* _Quoted passage_:
Robert Freedman is the former director of multimedia communications at NAR.
Walkable Living Makes Strides
What's the impact of high gas prices on residential real estate? Real estate practitioners and industry analysts debate the fate of suburbia and the prospect of a future where people leave their cars in the garage.
November 1, 2008
Pain at the pump is accelerating demand for higher density homes close to jobs, but predictions of suburbia’s demise may be premature.
With gas prices hovering around $4 a gallon for the foreseeable future, will suburbs see subdued demand even after other housing areas regain strength?
REALTOR® magazine brought together industry analysts and practitioners to debate that question. Their conclusion: The high cost of gasoline is simply accelerating a changing demographic picture. After reigning supreme for decades, they say, the suburban lifestyle model will share the limelight with what panelist Christopher Leinberger calls a "walkable urban" alternative. Suburbs that thrive in this new age will go through their own renaissance to become less car-dependent.
REALTOR® magazine: In the last two years, the dynamics of the housing market have changed considerably, with higher gas prices coming on top of the market slowdown. Where do you expect to see home sales growth in the next five years?
David Wluka: The inner suburbs—the ones that are close to jobs. Those that are further out are having serious problems in terms of pricing and sales. There’s a definite push toward being closer to work.
Nick Bastian: I agree. We’re definitely seeing a focus on properties that are closer to town and closer to public transportation. Arizona’s notorious for being spread out. In years past, if you saw a bus on a street, it was empty. But now we’re seeing buses and park-and-ride lots full. It’s been a huge mind shift.

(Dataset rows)
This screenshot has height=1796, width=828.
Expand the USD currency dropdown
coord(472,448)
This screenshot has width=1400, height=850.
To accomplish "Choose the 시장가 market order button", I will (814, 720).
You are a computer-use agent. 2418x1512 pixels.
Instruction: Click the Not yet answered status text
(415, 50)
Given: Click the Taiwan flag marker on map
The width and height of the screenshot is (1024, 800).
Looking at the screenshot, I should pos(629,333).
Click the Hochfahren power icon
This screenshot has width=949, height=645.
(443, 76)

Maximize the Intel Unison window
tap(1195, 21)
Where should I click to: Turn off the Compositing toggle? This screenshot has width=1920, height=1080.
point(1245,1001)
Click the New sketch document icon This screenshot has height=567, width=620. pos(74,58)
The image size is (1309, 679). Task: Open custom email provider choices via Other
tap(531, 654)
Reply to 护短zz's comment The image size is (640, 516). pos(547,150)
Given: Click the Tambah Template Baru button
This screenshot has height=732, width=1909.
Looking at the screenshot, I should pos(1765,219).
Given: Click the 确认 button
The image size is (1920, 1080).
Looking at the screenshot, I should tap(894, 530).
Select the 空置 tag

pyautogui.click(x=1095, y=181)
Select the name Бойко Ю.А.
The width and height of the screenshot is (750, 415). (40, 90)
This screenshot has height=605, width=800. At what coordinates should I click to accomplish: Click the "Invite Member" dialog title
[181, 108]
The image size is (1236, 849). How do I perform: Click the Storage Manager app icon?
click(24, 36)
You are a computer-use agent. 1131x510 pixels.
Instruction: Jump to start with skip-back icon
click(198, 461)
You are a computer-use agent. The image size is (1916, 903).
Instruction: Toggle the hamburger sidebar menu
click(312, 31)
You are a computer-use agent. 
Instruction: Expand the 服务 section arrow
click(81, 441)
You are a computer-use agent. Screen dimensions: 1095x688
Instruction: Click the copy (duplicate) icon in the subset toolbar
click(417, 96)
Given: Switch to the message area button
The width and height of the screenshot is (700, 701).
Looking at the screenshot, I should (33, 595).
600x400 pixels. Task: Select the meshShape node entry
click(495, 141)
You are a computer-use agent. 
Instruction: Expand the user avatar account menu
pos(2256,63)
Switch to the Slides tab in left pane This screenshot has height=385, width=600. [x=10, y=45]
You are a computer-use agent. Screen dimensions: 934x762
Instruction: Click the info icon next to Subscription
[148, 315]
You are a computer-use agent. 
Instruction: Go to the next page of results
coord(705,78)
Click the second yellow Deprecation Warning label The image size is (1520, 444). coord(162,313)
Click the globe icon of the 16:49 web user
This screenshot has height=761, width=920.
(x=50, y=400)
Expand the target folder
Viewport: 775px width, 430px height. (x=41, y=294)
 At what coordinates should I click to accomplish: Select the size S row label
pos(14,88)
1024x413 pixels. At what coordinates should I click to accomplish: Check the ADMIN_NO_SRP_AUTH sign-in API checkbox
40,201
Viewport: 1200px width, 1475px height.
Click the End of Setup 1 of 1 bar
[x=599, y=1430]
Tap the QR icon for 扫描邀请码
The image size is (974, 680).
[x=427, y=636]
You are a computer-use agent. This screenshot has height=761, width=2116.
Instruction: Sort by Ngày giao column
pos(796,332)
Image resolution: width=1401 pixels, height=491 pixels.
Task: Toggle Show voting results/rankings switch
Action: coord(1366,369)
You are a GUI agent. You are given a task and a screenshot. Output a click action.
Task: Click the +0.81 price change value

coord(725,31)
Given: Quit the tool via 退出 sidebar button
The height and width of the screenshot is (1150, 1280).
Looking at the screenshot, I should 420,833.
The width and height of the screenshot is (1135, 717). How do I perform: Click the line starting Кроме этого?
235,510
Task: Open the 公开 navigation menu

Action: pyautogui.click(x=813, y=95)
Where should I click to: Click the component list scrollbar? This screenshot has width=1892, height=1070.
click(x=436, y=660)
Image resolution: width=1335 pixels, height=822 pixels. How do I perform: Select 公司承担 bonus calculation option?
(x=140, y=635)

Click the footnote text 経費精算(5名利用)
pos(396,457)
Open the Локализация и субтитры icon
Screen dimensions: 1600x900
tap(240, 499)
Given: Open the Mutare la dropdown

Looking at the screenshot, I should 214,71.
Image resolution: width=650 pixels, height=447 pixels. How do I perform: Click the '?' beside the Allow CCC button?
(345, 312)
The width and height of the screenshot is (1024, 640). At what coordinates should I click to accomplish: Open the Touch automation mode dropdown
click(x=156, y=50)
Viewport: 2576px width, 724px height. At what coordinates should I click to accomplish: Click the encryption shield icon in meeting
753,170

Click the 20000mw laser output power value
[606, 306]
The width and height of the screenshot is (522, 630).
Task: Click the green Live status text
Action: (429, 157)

* _Work required_: Could you quote the part of the walkable living article that opens with the words containing "Walkable Living Makes" and closes with "in the garage."? The dataset rows have nothing to do with this.

* _Exercise answer_:
Walkable Living Makes Strides
What's the impact of high gas prices on residential real estate? Real estate practitioners and industry analysts debate the fate of suburbia and the prospect of a future where people leave their cars in the garage.